**TO BE DONE**:
a: Answer these questions using the passage on GMO's return forecast and pension plans:
(i) To what rate does GMO assume inflation will revert, and over how many years?
(ii) What real return does the passage give for US bonds?
(iii) What share of their obligations are Illinois pension plans funded?
b: Extend the passage on GMO's return forecast and pension plans, picking up from its final sentence.

GMO does that quarter after quarter, with no-nonsense projections.
As of March 31, their 7-Year Asset Class Real Return Forecast is as follows.
Serious Question for Pension Plans
Given pension plan assumptions of 7-8% annualized returns how many of them can survive negative returns for seven years? It’s important to note that GMO is talking about “real” inflation-adjusted returns with an assumption of mean-reversion inflation to 2.2% over 15 years.
Still, that leaves US equities at zero to -1% returns and US bonds at negative 2.4% returns.
Even if GMO is wrong by say 3%, many pension plans will be in deep serious trouble at those returns.
Illinois Pension Plans
I keep harping about this issue, but it’s an important one. In the state of Illinois, and in spite of an enormous rally in the stock market since 2009, Illinois pension plans are only 39% funded.
A “Special Pension Briefing” last November, shows the Illinois State Retirement Systems are in dismal shape.

Entries from a dataset
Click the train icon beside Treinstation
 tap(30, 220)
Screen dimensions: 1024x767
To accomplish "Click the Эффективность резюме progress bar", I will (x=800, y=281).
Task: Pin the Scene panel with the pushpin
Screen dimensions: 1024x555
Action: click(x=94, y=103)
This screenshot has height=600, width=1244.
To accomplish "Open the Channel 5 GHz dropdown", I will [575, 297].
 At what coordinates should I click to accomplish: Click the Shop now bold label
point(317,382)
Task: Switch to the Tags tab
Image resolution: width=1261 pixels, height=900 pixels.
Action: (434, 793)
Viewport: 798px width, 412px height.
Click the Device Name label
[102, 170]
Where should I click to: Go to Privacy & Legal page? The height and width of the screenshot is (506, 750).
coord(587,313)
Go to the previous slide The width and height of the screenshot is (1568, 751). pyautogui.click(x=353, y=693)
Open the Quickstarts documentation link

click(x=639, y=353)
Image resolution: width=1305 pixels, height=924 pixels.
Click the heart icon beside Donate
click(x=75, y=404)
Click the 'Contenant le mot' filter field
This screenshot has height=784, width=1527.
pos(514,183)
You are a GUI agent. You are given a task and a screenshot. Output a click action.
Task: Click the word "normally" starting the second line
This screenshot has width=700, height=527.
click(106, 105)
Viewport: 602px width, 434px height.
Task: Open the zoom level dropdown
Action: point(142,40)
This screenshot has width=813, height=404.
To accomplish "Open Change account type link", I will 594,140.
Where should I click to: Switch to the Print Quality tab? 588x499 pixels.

**ANSWERS TO THE PROBLEMS**:
a:
(i) 2.2%, over 15 years.
(ii) Negative 2.4%.
(iii) 39%.

b:
- Teachers’ Retirement System (TRS): $61.6 Billion
- State Retirement Systems (SERS): $61.6 Billion
- State Universities Retirement System (SURS): $21.6 Billion
- Judicial Retirement System (JRS): $1.5 Billion
- General Assembly Retirement System (GARS): $0.3 Billion
The above numbers show actuarial (smoothed) asset valuations.
Liability Trends – Not Smoothed
In spite of the massive stock market rally, Illinois liabilities increased every year since 2011.
For still more details, please see Illinois Pension Plans 39% Funded; Taxpayers On the Hook for $105 Billion in Liabilities; It Will Get Worse!.
Any notion that pension shortfalls can be balanced on the backs of Illinois taxpayers needs to vanish now.
How did Illinois plans became so underfunded?
In general, by promising far more than can possibly be delivered.
Illinois State Pensions – Summary of Liabilities and Unfunded Ratios
Congratulations go to the Illinois General Assembly Retirement System (GARS) for having one of the worst, (if not the worst) pension plan in the entire nation. It is 16% funded.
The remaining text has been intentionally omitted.